**** Teks Bacaan ****
Held mulai pengantar bukunya dengan memberikan suatu indikasi ringkasan tentang tiga provinsi kebudayaan di Teluk Geelvink. Dia lalu mendefinisikan kawasan Waropen secara geografik.

Lingkungan budaya

Ada tiga provinsi kebudayaan yang oleh Held disebut “tiga pusat pemancaran kebudayaan” di Teluk Geelvink. Pertama, kebudayaan kelompok Biak-Numfor. Kelompok in terentang dari ujung Barat-laut paling jauh dekat Manokwari (Mansinam dan Teluk Dore) ke pulau Numfor dan Biak sampai ke pulau Rumberpon dan sebagian pulau Roon di Selatan Teluk Geelvink. Kedua, kebudayaan kelompok Wandamen-Windesi (kini Wondama-Windesi) yang terdapat di Barat-daya Teluk Geelvink. Ketiga, kebudayaan kelompok Waropen mencakup pemukiman suku Waropen di bagian paling selatan dari Teluk Geelvink, yaitu, di pedalaman bagian teluk itu, dekat kepulauan Haarlem dan Moor (punya bahasanya sendiri); ketiga pemukiman Waropen Kai (Napan, Weinami, dan Makimi) di pesisir Timur Teluk Geelvink; dan pada beberapa kampung yang besar di pulau Nau.

Tapi Held sulit menetapkan posisi penduduk pulau besar Yapen, terletak di utara Waropen,  dalam hubungan dengan ketiga pusat penyebaran kebudayaan di Teluk Geelvink. Yapen sudah mengalami pengaruh ketiga pusat penyebaran kebudayaan ini. Bagian utara dipengaruhi oleh kelompok kebudayaan Biak-Numfor, bagian barat-daya oleh kelompok kebudayaan Wandamen-Windesi, sementara pesisir Selatan dengan Serui dan Ambai sebagai pusatnya punya suatu hubungan yang ramai dengan pesisir Waropen, dan, sebagai akibatnya, penduduk kedua pusat itu saling memengaruhi. Meskipun demikian, bahasa yang dipakai di Yapen yang berbeda sekali dengan bahasa-bahasa yang dipakai pada ketiga daerah kebudayaan itu tidak berarti penduduk Yapen terbagi-bagi ke dalam ketiga daerah kebudayaan itu. Ada sekurang-kurangnya sepuluh bahasa atau dialek yang berbeda-beda yang dipakai di pulau Yapen. Jadi, untuk sementara, Held menyisakan suatu kelompok kebudayaan Yapen.
**** Bahan Kutipan ****
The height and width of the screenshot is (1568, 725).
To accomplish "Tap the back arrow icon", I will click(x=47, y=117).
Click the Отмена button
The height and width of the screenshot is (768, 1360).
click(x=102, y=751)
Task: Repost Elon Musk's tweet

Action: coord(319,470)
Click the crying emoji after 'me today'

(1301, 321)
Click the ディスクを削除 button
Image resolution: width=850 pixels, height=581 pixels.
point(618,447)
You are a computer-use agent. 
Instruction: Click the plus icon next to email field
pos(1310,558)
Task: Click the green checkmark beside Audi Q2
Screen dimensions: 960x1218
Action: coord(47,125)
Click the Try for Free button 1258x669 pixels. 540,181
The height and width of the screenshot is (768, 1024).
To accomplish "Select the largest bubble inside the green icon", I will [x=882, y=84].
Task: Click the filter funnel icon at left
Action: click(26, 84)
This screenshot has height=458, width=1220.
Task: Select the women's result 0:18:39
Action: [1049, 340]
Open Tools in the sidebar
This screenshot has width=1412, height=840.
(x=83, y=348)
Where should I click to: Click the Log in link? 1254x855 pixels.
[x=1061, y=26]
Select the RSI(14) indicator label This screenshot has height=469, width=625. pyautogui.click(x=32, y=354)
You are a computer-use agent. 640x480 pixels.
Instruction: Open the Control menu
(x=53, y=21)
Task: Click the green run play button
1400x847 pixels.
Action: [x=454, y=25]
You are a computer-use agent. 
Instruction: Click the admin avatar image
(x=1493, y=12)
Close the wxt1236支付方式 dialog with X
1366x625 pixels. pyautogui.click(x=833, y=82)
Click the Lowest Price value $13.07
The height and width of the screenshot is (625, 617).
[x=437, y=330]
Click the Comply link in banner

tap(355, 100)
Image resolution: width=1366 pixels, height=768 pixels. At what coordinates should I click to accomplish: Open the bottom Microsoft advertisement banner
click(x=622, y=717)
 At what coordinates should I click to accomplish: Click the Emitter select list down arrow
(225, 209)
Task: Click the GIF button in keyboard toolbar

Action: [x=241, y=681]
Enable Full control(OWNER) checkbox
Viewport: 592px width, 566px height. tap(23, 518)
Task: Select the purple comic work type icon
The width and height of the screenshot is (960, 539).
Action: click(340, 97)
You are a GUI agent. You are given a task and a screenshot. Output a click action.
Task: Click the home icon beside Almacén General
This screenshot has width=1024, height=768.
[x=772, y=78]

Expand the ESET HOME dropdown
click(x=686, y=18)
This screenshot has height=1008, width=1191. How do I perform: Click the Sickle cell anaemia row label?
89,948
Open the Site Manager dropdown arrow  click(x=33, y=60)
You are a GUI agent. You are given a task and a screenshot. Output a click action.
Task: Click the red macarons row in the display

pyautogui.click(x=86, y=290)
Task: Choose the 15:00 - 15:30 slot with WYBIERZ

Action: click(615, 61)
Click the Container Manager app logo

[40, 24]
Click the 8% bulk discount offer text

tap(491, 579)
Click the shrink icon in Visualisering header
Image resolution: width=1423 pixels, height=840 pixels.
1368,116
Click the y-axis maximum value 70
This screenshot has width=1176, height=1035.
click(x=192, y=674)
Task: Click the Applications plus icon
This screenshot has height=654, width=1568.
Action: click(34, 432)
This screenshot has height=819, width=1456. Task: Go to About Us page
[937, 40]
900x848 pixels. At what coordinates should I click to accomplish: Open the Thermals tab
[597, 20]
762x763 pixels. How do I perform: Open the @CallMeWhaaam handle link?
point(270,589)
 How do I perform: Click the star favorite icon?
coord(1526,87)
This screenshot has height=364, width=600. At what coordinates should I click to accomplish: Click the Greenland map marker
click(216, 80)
****
■ **Soal dan Tugas**:
#1 Menurut teks tentang kebudayaan Teluk Geelvink, berapa sekurang-kurangnya jumlah bahasa atau dialek yang dipakai di pulau Yapen?
#2 Sebutkan ketiga provinsi kebudayaan di Teluk Geelvink yang diuraikan dalam teks tentang kebudayaan Teluk Geelvink.
#3 Teruskan teks tentang kebudayaan Teluk Geelvink mulai dari kalimat terakhirnya.

■ **Jawaban Latihan**:
#1 Sekurang-kurangnya sepuluh bahasa atau dialek.

#2
1. Kebudayaan kelompok Biak-Numfor
2. Kebudayaan kelompok Wandamen-Windesi (kini Wondama-Windesi)
3. Kebudayaan kelompok Waropen

#3
Suku-suku di pedalaman yang tinggal sepanjang Teluk Geelvink sejauh yang diamati Held belum dipengaruhi ketiga pusat pemancaran kebudayaan yang sudah dijelaskan. Mereka tinggal, misalnya, di pedalaman Waropen dan Biak-Numfor dan  memakai bahasa-bahasanya sendiri.

Pengetahuan Dr. Held tentang penduduk pedalaman terbatas. Ini mengakibatkan dia tidak mampu menetapkan hubungan antara penduduk pesisir dan pedalaman di Waropen. Meskipun demikian, dia mengatakan penduduk pesisir lebih menyebarkan kebudayaannya ke penduduk pedalaman..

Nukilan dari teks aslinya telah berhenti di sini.